I also found my stash of new year cards, so if you want one, send me your address. I was thinking of printing out a World War Two Militant Soviet Santa card but having these ready-made ones from the Seymour Center (Long Marine Lab) is better as it has several fewer points of possible failure.

also, Google apparently thinks a spelling error means you have no idea what you want, so instead of offering a correction to the spelling, they highjack your whole search and give you something sort of vaguely similar instead of what you wanted. Of course I complained.
ritaxis: (blue land)
Saturday, February 19th, 2005 08:29 pm
Tonight is the New Year Parade but we didn't go to it. We did go to the City, ostensibly to check out the art school for Emma, but she didn't last to the interview before she was sure it wasn't right for her. It's very much a Voc. school -- and vocational ed. is right for a kid who knows what they want to do, is in a hurry to get started, and wants to do something that can be taught in the voc.ed. milieu. Emma doesn't know what she wants to do, isn't in a hurry, and wants to take a broad range of subjects. And it was a little school, and she wants a big school. So we went to Chinatown for New Year tschotchkes of which we only got lucky envelopes and ran into the New Year street fair but no lion dancers, and then headed over to the Palace of the Legion of Honor because her art class require three gallery visits. I renewed my acquaintance with Rodin and also the French 18th century guys while the nice fellow managed to see everything in the building and Emma wrote up three pictures at tremendous great length.

At the New Year fair it hardly smelled like gunpowder at all, I guess because the lion dancers weren't there and also it was raining. Instead of the New Year toy stick things we used to buy when I was a girl, they had these different ones with pinwheels and flags and peacocks. They were okay. But the old ones used to gave gold plastic charms dangling from red and gold cord, and the charms were, of course, junks, fish, gourds, turtles, that sort of thing. They were like fishing rods who had gone to Heaven and Hell and come back to tell us the way of red and gold.

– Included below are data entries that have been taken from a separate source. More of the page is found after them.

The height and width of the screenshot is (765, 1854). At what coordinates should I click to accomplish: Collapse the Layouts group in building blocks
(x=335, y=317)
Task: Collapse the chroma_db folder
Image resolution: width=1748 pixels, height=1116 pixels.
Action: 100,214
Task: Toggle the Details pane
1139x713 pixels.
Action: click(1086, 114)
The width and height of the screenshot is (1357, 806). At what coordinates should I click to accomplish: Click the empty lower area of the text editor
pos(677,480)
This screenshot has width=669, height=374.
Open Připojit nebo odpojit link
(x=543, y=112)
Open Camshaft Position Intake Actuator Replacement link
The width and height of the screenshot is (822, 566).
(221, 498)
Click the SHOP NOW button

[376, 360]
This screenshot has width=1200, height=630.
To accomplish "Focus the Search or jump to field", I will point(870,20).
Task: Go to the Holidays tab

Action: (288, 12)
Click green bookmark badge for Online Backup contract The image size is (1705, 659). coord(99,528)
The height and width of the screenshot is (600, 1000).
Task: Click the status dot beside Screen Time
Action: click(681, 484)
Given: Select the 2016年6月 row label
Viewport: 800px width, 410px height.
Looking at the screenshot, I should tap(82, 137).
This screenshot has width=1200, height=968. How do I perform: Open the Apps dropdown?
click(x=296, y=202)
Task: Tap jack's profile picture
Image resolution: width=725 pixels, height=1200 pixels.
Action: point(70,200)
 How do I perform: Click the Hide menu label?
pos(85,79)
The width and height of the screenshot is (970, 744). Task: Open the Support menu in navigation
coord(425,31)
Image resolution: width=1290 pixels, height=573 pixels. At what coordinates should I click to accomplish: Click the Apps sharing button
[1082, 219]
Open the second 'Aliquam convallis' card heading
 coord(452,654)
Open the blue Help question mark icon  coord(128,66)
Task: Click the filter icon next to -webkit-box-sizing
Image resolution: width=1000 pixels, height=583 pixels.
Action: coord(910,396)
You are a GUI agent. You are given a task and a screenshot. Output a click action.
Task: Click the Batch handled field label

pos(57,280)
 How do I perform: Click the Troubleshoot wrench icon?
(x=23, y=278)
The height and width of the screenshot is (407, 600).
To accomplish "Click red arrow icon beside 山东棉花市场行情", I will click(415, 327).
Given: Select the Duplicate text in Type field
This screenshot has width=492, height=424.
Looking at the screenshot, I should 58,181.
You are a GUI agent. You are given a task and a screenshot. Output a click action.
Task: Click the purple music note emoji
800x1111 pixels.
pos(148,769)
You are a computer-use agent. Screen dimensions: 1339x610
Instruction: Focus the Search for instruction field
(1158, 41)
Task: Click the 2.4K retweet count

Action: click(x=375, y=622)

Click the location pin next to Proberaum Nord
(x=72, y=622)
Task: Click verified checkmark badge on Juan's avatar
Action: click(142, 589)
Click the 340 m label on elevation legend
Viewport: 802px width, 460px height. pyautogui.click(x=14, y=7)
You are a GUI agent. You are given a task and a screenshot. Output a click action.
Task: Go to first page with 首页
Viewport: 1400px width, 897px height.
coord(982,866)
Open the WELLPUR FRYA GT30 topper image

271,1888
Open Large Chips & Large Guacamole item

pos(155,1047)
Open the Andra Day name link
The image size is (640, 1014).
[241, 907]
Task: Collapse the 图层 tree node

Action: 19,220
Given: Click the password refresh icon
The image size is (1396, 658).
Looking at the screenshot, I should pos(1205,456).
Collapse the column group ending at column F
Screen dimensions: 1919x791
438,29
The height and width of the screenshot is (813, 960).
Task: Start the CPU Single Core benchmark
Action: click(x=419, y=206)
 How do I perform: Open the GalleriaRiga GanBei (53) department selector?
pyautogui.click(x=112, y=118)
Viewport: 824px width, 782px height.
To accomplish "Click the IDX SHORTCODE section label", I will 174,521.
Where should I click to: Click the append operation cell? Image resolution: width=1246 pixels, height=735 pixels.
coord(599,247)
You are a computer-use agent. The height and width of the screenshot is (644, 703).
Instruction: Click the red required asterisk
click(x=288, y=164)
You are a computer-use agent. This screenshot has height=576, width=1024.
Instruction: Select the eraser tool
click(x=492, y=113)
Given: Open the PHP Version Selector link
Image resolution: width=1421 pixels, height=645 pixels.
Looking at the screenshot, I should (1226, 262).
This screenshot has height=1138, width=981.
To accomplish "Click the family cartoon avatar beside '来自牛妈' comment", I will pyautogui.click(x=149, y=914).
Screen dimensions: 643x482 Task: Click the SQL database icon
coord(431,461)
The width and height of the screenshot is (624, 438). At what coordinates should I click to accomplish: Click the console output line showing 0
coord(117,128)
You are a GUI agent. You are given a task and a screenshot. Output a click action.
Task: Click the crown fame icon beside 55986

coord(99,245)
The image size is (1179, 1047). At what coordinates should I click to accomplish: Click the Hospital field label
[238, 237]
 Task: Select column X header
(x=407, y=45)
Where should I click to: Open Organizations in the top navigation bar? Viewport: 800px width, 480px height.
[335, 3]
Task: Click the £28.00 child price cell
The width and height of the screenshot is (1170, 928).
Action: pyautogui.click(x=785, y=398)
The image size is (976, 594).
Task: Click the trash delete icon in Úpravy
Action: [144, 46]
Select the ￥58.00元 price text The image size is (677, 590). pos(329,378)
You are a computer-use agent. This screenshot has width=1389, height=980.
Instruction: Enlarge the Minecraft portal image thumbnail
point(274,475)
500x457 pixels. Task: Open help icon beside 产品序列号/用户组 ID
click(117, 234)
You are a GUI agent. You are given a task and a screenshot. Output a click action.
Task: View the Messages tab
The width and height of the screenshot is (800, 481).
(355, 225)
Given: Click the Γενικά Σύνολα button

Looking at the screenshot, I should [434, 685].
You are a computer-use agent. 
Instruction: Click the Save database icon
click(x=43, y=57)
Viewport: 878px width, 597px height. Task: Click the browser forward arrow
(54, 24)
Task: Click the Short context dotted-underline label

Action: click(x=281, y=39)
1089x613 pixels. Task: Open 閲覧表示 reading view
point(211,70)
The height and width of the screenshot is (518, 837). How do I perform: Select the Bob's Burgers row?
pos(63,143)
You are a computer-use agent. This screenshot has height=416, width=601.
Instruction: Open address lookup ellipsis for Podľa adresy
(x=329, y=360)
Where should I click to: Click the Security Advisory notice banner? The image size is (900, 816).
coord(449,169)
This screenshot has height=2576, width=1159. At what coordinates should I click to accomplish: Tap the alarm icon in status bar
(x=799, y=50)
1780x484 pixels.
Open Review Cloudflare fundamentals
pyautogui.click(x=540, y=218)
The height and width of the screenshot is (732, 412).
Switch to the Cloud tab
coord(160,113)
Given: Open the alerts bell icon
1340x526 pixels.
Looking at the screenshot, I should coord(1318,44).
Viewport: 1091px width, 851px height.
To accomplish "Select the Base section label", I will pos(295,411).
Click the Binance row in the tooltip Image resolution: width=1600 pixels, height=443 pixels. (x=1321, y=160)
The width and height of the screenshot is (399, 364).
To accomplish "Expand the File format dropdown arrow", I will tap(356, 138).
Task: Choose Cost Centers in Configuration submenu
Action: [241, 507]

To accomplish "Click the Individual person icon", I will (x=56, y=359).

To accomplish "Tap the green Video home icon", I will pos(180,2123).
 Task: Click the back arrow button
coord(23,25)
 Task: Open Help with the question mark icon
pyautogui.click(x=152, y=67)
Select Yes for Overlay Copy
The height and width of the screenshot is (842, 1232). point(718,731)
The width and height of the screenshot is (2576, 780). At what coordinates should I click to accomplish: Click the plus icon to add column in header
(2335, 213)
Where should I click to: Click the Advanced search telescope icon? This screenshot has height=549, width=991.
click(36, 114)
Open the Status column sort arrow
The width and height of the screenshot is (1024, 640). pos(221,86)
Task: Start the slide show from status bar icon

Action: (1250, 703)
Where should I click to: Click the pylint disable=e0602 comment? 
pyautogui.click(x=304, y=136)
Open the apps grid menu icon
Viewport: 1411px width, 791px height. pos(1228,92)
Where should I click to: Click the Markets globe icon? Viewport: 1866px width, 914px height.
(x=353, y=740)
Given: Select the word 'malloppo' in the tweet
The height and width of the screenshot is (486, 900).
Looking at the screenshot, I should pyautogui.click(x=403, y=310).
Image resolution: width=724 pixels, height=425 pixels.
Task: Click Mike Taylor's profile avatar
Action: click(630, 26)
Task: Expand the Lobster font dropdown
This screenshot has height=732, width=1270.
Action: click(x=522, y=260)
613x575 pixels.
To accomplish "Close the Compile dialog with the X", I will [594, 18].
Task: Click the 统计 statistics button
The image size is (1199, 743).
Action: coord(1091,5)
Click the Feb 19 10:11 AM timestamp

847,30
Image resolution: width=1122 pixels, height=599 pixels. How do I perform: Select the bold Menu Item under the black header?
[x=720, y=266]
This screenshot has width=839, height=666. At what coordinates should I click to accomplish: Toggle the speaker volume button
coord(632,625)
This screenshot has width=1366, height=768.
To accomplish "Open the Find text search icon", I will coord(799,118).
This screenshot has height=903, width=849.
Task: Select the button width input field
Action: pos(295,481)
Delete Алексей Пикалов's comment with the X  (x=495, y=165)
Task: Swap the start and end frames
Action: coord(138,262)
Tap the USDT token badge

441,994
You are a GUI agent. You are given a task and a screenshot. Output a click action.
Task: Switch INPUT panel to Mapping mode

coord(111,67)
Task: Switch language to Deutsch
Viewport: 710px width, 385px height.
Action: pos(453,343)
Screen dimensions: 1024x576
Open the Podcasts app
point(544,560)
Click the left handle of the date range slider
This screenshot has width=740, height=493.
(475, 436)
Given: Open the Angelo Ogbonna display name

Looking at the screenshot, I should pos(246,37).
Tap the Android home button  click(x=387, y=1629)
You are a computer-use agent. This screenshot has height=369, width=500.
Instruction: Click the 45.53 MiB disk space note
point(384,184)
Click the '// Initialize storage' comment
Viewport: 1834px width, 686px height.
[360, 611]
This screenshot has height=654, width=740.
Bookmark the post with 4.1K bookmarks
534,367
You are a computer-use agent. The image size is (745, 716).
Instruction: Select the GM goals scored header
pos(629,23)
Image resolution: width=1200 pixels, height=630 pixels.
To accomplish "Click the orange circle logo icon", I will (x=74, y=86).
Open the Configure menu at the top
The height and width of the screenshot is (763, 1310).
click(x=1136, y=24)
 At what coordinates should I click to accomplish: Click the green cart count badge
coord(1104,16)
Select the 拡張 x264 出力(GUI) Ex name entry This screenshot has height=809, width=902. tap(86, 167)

I have always loved the Chinese stringed instrument which I have today learned is called the erhu, but that was in a sort of distant way. Today there were guys bowing away on every other street corner -- which I have never noticed at New Year before -- and I kept hearing this one tune over and over again. I will track that tune down. I need to listen to erhu music all the time now. Every day, until it worms its way into my brain the way that Muszikas did when I was writing Esperanza Highway. Hmm. I wasn't listening to anything specially when I was writing The Conduit. Lately I've been mostly listening to this group of samples from the Piranha record catalog (hello, personhead pleonastic, I don't know the code for making that the way it's supposed to look and I don't want to go chasing it down in the middle of things), and I have to say that a couple of the songs have gotten so wrapped up in my brain that the earworm situation has gone to earmonsters and I can make myself sick hearing the echoes of "Chiri Chiri Bam Bam" or these Dalmatian waltzes all the time, day and night.

I found an erhu file at http://www.geocities.com/risheng99/instruments/erhu_sound.html but it's only 18 seconds long. But it loops really nicely. But I have to find something better.

No words today. Probably no words tomorrow. I will do something useful and something fun with the nice fellow.